Give the number of lines in these entries that contain "link", and nothing more.

Source material >>
:::::

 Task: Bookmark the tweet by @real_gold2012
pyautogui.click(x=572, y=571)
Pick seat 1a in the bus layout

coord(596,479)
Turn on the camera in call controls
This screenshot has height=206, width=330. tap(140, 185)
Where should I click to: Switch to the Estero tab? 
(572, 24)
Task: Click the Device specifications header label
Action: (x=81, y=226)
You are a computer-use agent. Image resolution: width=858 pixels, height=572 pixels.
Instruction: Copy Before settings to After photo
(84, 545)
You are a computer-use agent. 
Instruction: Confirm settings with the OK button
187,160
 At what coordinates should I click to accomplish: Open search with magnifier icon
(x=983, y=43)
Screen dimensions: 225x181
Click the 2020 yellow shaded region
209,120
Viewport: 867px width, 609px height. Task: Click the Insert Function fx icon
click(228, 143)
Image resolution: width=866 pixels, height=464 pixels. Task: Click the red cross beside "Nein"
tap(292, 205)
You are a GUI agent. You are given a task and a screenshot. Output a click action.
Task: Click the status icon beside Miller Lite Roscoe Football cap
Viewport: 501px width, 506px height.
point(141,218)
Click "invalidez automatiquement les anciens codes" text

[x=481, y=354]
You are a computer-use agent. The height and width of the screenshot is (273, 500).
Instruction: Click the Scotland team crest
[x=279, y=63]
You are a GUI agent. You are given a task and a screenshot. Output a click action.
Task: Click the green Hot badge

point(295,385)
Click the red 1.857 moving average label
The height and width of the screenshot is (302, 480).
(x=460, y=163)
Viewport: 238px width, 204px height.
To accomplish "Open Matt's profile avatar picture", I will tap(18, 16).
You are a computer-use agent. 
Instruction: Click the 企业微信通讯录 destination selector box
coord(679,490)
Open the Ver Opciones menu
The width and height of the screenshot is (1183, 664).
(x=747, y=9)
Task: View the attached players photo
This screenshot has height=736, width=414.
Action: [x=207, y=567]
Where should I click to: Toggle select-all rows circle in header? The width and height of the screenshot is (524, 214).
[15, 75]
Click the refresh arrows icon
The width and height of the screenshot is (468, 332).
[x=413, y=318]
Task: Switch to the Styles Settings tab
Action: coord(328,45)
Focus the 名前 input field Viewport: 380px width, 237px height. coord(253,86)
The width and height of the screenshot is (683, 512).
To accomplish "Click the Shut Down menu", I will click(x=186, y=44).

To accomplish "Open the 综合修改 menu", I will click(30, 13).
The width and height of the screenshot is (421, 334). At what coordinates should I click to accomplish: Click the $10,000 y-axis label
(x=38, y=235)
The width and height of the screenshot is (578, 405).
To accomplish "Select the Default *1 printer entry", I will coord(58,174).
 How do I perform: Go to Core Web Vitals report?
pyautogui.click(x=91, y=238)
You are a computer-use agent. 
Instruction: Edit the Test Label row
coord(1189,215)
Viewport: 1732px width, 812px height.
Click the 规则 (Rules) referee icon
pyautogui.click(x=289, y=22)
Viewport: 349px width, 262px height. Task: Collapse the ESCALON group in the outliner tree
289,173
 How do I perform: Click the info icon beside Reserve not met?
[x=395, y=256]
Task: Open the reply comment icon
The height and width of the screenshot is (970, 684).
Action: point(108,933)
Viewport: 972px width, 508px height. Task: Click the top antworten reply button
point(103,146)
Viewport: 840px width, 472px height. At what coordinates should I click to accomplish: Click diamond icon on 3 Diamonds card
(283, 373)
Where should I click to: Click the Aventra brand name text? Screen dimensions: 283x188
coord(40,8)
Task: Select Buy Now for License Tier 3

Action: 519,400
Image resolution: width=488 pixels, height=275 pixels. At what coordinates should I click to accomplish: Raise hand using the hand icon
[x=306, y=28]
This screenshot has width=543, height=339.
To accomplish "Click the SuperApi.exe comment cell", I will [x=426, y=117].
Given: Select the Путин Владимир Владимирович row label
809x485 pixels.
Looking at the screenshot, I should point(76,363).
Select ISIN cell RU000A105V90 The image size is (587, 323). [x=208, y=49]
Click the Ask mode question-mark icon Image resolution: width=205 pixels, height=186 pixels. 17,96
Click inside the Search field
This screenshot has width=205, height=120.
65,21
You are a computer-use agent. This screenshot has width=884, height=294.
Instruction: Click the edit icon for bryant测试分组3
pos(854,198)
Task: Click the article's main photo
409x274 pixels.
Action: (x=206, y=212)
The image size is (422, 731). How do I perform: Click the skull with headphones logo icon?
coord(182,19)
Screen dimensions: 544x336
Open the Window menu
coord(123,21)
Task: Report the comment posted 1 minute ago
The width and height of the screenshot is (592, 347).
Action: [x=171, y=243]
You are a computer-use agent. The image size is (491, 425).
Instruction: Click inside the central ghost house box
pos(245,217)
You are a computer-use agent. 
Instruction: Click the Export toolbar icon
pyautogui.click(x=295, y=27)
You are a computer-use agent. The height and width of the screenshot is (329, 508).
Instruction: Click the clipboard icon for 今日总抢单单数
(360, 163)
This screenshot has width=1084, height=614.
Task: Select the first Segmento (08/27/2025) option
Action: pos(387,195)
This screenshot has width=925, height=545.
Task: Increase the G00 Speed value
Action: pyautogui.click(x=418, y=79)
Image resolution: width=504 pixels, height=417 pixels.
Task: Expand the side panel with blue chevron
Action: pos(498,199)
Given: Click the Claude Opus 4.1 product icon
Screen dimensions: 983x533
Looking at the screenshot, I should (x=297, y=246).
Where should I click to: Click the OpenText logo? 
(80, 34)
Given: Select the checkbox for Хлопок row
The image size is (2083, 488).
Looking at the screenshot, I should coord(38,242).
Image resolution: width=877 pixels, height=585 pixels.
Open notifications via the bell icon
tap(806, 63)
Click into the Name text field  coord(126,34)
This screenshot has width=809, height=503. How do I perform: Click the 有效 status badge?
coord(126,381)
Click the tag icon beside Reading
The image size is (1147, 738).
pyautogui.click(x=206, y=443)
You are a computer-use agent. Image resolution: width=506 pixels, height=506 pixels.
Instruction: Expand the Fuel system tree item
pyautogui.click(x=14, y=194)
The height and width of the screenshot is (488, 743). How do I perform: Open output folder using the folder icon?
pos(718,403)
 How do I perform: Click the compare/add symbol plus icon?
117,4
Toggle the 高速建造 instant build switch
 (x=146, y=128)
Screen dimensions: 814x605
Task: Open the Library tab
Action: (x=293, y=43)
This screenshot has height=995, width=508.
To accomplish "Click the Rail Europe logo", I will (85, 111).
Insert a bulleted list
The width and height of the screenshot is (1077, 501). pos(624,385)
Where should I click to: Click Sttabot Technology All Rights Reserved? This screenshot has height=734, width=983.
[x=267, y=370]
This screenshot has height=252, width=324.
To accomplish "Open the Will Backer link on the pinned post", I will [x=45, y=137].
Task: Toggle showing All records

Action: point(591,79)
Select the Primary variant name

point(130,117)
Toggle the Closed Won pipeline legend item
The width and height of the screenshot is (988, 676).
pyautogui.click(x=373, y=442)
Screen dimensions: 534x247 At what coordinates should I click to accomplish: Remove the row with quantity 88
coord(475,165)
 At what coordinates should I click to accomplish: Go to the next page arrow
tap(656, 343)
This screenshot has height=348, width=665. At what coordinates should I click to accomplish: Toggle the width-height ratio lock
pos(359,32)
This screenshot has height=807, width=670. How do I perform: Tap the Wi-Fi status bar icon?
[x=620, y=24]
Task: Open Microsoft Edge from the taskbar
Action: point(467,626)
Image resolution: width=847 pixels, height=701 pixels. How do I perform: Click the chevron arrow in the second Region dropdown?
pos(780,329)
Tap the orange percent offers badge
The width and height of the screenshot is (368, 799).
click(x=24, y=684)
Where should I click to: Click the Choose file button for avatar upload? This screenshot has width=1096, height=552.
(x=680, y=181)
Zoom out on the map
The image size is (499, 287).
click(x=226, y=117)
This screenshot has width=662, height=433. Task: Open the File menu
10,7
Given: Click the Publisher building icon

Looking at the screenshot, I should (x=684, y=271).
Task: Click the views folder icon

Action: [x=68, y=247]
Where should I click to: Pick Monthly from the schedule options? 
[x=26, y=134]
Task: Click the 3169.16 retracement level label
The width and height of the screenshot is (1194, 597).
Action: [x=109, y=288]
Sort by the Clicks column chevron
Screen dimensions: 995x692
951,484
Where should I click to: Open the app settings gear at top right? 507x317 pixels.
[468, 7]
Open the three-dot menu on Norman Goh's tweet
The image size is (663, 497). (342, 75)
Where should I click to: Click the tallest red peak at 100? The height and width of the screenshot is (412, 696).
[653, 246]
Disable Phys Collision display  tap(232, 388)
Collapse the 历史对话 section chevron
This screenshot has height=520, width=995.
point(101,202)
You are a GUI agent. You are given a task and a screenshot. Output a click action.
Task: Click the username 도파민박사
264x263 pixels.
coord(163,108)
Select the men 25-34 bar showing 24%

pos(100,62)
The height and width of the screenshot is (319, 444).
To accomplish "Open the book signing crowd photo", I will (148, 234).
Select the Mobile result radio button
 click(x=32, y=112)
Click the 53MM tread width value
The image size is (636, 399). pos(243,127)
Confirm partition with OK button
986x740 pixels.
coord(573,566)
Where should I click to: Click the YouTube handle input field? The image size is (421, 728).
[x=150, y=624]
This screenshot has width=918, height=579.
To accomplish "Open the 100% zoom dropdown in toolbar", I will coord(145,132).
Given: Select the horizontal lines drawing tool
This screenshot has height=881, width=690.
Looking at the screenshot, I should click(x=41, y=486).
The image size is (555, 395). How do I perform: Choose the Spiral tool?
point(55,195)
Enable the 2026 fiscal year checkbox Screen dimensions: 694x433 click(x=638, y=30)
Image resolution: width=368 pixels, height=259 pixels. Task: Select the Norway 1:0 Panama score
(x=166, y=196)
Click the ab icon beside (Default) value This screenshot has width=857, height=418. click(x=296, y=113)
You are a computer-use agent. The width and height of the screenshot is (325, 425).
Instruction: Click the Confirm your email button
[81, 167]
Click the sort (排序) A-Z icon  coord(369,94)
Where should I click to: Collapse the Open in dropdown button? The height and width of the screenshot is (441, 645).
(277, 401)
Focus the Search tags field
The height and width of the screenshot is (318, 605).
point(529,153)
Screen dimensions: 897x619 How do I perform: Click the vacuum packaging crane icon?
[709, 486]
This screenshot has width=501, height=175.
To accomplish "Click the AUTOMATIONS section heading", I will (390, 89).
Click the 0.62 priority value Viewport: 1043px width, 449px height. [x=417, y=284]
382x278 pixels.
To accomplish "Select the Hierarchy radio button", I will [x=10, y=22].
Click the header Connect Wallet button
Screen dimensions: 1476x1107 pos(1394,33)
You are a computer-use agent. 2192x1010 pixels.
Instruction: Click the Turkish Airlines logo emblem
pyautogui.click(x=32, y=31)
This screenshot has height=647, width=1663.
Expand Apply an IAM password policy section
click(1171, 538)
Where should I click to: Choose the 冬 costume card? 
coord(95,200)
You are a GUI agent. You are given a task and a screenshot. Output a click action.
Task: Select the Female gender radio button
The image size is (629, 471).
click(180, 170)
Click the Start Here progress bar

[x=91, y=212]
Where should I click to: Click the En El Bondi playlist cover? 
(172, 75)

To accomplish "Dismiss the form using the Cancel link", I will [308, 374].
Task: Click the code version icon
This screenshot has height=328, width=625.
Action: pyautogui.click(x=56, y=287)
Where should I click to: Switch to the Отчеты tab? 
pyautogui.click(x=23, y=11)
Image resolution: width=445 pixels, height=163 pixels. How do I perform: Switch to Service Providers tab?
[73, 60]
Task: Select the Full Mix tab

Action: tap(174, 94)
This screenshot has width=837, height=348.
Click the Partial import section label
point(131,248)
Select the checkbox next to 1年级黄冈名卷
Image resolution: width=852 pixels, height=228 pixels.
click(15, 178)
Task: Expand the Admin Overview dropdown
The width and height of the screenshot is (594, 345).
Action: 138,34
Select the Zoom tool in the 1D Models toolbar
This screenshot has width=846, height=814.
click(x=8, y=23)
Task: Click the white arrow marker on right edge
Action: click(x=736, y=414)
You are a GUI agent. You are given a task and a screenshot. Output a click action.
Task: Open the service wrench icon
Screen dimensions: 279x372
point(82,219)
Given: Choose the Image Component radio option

:::::

Exercise answer >> 2